Mindful Music Warm-Ups – “Tuning In”
By Abigail Barrett, Music Teacher & Instructional Supervisor
Education Through Music-Los Angeles
April 27, 2022
Out of my eight years in education, this year has been the most unique. After being remote learners for nearly two years, students are still acclimating back into the classroom setting or embarking on their first ever classroom experience. I currently teach general music to students in grades TK-2. These young students have had to become very adaptable to keep up with the rapidly changing environment. Students began the year full of energy, eager to learn, and fully focused with smiling eyes hiding behind their face masks. As we reached the mid-year mark, students and teachers alike seemed to be fatigued. Some students lost focus, others struggled with behavior, while others either languished in energy or did not know how to channel their energy.

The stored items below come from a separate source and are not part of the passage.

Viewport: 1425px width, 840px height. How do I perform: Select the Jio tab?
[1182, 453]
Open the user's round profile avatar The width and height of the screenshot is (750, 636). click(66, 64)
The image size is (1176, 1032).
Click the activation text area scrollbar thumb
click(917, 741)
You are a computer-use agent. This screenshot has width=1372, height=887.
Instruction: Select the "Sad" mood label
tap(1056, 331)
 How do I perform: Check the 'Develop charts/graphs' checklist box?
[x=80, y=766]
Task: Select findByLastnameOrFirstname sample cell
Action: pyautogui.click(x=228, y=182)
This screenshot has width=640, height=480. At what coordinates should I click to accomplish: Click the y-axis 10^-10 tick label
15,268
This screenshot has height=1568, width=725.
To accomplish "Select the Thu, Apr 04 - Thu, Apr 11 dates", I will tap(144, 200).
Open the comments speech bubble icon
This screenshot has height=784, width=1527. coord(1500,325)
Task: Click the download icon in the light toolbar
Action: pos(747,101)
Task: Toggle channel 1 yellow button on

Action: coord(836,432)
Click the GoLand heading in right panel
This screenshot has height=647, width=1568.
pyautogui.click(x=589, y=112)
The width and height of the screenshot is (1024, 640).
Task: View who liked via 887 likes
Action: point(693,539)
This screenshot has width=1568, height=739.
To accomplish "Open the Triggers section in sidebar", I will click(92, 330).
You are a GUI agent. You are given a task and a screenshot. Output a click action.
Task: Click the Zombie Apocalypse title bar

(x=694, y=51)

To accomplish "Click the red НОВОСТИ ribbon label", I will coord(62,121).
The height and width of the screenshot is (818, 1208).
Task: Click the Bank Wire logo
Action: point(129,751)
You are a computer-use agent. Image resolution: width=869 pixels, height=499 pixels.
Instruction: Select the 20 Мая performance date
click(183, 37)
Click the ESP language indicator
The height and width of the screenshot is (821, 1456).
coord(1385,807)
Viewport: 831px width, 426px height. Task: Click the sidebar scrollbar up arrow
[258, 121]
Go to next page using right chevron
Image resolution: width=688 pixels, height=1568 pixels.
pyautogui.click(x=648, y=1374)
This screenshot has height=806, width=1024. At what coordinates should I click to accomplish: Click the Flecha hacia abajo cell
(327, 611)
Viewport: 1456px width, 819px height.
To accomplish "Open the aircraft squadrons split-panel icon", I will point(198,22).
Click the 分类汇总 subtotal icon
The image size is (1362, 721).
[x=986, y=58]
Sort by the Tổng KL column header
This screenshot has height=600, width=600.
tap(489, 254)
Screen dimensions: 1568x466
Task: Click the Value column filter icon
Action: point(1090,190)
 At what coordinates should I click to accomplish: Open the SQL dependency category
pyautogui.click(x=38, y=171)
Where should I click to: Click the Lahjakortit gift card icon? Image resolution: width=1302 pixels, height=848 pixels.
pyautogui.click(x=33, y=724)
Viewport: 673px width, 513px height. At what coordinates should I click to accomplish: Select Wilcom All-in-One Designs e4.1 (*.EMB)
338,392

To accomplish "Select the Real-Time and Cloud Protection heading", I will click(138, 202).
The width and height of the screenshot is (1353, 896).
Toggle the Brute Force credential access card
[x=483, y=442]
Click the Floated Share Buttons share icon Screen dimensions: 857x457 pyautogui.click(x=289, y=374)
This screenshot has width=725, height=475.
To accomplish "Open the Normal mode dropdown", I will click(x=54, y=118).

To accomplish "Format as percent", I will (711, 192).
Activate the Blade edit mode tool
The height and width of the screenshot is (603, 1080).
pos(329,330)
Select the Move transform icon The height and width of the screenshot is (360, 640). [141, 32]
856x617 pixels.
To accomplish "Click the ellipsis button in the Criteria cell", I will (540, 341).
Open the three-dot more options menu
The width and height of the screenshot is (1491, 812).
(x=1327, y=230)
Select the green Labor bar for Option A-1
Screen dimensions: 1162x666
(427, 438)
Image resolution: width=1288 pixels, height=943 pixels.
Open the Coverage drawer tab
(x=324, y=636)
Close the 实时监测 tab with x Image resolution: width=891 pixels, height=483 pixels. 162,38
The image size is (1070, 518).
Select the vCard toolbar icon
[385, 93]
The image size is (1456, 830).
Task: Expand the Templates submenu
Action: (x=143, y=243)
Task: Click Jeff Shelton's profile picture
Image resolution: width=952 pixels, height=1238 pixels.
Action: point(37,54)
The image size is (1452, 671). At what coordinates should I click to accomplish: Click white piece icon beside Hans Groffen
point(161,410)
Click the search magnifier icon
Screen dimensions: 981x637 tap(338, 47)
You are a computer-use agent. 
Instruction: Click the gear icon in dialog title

According to the article, “Children’s mental health is in crisis” published in the American Psychological Association, a 2020 survey of parents around the country facilitated by the Ann & Robert H. Lurie Children’s Hospital of Chicago cited that 71% of parents said the pandemic had taken a toll on their child’s mental health. And from March 2020 to October 2020, mental health–related emergency department visits increased 24% for children ages 5 to 11 and 31%…compared with 2019 emergency department visits, according to CDC data (Leeb, R. T., et al., Morbidity and Mortality Weekly Report, Vol. 69, No. 45, 2020).
I found myself digging deeper into my “teacher bag of tricks” to boost energy and capture their attention. I shortly found out that many of my methods were not effective, and trying to keep up with their mis-directed energy left me extremely exhausted by the end of the day. At the end of one particularly exhausting day, I had an “Aha!” moment. Rather than meeting their energy, focus it; bring their tired minds into a mindful space by slowing down the pace and giving them a quick break from the high demands of their ever-changing new experiences.
The next day, I began my classes with a short Mindful Music Warm-Ups – “Tuning In”. Immediately, I could feel the energy shift among the entire class. Every student was engaged and able to focus their energy into the warm-up. Once the warm-up was over, students maintained their focused energy for the rest of the class. This is now one of my favorite and most effective tools for student engagement, and certainly one I can use at home with my own children, too.
Mindful Music Warm-Up – “Tuning In”
Focus Group: TK-5
Time: 4-5 minutes
1. Select a soothing instrumental track to play quietly in the background.
2. Start in a seated position with legs criss-crossed with both hands out to one side.
3. Raise your arms outwards and upwards towards the sky, making a rainbow shape as you take a big rainbow breath in. Hold for 4 seconds and exhale on “Ahh”. Repeat steps as you exhale on all the vowels (A- E- I- O- U).
4. On final breath, freeze at the top of the rainbow and begin with touch and sound focus. Start with a light tap on the top of the head, “Tippity TA – Tippity TA” (2 times) (Note 1). Make it a rhythmic tap as you say and tap simultaneously. Move the sound downwards to the nose, as you say and lightly tap, “NOH no-no NOH no-no” (2 times) (Note 2). Ask students to pay attention to how the sound and vibrations are produced. Move further down to a quiet sound on the chin, as you say and lightly tap, “CHHH Ch–ch CHHH Ch–ch”
(2 times) (Note 3).
5 Rub your hands together slowly to begin creating the sound of rain with your fingertips and palms. Begin with light taps on alternating palms, then begin to snap, then light pats on your lap to make the rain grow heavier and heavier. Then, gradually do the reverse to make the rain ease up and stop.
6. Finally, cup your hands and slowly flatten them on the ground as if to plant a seed. Talk about how the rain we just made, with a little bit of sun, will help the tree grow.
7. Start to stand up slowly, acting as though you – the tree – are growing stronger and taller until you are tall with arms stretched out wide.
8. From there we make sure our feet are rooted in the ground, our shoulders are up, back, and down, and we are nice and tall – warmed up and ready to sing!